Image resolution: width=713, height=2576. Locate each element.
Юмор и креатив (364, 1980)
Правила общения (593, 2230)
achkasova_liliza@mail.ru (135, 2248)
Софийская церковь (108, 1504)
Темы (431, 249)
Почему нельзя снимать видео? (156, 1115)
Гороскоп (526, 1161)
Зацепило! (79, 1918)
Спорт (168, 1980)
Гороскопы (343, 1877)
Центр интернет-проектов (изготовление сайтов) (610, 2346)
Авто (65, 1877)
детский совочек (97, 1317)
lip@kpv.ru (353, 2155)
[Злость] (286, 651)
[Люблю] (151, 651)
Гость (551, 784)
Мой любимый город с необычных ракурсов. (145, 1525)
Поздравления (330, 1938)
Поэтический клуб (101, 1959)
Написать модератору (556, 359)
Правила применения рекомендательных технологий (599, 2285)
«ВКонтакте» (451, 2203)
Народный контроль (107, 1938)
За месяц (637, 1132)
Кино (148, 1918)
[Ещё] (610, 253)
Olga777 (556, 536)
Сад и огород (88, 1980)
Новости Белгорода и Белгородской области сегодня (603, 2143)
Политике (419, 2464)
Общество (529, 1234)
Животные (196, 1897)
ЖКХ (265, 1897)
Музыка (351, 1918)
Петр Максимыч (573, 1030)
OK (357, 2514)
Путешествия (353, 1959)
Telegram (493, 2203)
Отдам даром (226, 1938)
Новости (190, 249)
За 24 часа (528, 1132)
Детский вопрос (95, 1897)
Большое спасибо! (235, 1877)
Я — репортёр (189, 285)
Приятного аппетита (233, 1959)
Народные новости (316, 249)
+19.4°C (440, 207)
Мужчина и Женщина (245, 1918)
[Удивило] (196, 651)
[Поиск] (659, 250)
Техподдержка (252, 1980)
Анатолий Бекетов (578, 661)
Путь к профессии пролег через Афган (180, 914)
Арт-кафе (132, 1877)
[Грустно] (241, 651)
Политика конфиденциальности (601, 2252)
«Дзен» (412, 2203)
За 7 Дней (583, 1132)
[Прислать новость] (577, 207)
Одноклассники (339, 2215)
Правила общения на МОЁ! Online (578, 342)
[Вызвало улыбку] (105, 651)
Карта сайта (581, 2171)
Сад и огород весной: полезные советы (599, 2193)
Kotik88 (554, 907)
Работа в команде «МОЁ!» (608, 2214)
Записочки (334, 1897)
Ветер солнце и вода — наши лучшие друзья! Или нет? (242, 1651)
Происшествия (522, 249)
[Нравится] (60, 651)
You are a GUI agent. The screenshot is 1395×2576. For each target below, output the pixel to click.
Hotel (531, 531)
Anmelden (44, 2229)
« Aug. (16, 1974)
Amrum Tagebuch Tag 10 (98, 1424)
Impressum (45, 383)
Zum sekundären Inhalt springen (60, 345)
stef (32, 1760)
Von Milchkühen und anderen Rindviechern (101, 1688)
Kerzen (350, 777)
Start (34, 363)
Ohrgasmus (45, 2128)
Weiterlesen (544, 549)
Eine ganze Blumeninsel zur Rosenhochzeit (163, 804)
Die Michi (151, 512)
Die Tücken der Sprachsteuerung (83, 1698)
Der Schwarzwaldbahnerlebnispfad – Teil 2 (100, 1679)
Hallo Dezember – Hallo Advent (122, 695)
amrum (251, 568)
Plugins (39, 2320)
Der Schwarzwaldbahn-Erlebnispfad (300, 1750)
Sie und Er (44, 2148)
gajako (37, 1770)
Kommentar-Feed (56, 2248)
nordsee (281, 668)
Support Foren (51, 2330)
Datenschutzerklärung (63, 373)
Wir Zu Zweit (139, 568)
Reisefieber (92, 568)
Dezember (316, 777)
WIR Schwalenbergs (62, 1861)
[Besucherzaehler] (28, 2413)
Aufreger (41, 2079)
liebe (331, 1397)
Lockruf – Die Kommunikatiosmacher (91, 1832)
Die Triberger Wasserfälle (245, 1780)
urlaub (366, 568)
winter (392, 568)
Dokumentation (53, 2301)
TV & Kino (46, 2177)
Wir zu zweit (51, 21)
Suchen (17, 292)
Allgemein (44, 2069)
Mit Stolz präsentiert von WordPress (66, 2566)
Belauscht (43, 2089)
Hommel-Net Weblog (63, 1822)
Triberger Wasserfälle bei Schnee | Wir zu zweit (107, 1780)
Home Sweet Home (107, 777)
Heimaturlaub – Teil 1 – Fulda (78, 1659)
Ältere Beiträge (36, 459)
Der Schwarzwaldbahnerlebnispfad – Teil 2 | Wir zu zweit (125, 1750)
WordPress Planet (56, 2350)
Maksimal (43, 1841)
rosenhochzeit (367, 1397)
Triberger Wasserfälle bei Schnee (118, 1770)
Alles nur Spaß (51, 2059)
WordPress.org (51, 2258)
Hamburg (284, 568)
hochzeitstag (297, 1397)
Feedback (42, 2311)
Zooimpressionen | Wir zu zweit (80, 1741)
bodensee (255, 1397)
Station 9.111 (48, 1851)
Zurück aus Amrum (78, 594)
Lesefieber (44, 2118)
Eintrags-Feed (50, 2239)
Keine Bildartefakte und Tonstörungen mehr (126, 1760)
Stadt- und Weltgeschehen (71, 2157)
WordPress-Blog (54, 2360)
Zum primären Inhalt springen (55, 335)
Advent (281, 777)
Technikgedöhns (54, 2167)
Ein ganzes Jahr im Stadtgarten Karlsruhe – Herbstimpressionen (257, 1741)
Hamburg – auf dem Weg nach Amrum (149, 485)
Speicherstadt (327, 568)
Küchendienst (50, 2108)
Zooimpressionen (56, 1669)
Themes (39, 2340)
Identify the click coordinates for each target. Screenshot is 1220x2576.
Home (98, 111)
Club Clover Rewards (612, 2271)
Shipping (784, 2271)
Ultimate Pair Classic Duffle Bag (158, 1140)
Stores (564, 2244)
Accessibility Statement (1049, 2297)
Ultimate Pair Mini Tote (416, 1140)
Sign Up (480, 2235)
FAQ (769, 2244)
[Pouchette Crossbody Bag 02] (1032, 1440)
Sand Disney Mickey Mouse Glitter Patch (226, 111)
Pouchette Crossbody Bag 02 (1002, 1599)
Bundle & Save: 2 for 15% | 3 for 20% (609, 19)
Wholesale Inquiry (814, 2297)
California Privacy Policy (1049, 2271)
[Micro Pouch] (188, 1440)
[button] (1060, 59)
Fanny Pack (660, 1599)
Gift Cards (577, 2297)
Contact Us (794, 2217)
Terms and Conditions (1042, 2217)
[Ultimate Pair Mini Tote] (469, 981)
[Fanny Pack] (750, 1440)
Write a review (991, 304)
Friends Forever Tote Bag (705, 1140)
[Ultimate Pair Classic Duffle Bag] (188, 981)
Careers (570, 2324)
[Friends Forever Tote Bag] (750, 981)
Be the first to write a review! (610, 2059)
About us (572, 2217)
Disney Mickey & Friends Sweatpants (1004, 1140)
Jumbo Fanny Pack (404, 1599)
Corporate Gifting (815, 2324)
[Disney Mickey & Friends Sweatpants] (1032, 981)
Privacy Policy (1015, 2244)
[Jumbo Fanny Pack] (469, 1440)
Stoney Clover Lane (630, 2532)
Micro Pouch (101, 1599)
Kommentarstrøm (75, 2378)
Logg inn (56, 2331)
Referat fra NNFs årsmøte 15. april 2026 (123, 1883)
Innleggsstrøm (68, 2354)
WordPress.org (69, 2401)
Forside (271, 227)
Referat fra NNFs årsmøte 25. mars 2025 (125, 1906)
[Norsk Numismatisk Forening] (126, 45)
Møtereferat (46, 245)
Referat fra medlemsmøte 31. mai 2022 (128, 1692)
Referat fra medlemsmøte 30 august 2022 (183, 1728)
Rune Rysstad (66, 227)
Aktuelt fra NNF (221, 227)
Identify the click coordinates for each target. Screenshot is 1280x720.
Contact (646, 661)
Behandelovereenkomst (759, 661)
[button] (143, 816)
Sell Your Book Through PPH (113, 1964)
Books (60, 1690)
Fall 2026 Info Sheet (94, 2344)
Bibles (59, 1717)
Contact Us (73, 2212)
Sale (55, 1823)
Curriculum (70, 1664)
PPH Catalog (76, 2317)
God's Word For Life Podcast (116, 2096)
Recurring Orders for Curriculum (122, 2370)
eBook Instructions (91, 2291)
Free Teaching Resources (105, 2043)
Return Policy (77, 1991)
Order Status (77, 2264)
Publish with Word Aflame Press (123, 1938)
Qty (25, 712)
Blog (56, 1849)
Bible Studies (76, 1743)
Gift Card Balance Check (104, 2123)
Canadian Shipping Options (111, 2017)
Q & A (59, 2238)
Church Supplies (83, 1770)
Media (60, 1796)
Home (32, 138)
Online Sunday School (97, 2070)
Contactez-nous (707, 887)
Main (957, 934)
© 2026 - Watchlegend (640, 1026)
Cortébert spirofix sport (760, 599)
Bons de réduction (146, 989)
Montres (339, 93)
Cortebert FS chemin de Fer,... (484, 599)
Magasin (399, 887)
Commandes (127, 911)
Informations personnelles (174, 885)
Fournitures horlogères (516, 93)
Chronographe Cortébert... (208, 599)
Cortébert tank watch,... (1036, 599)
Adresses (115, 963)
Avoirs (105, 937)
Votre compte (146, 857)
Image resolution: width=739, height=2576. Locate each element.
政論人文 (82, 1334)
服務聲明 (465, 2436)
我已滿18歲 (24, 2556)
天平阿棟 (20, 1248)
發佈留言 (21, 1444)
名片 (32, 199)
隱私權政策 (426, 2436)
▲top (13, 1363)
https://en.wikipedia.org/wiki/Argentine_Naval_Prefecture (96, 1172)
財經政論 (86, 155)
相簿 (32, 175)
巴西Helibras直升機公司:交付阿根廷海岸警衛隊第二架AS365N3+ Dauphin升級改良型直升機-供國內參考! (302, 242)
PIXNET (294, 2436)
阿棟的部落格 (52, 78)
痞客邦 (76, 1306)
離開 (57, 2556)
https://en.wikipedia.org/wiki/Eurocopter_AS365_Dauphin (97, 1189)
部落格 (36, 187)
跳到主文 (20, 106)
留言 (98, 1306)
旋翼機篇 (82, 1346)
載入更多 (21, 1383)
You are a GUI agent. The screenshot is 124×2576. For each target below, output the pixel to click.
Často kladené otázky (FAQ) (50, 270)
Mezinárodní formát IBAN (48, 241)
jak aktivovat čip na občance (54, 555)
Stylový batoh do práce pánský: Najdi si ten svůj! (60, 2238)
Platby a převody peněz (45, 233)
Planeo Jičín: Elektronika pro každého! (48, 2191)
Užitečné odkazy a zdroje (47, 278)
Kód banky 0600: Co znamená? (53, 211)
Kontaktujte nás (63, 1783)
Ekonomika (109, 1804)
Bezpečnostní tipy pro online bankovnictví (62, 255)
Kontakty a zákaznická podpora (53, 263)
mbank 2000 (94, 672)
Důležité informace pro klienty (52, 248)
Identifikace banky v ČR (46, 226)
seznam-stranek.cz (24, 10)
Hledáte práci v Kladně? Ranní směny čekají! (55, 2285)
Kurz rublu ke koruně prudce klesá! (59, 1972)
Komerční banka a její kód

- _Your instructions_
Working from the data above, extract solely the lines from the one containing "Často kladené otázky (FAQ) (50, 270)" through the one containing "Kontakty a zákaznická podpora (53, 263)", exactly as they appear, both included.

- _Answer box_
Často kladené otázky (FAQ) (50, 270)
Mezinárodní formát IBAN (48, 241)
jak aktivovat čip na občance (54, 555)
Stylový batoh do práce pánský: Najdi si ten svůj! (60, 2238)
Platby a převody peněz (45, 233)
Planeo Jičín: Elektronika pro každého! (48, 2191)
Užitečné odkazy a zdroje (47, 278)
Kód banky 0600: Co znamená? (53, 211)
Kontaktujte nás (63, 1783)
Ekonomika (109, 1804)
Bezpečnostní tipy pro online bankovnictví (62, 255)
Kontakty a zákaznická podpora (53, 263)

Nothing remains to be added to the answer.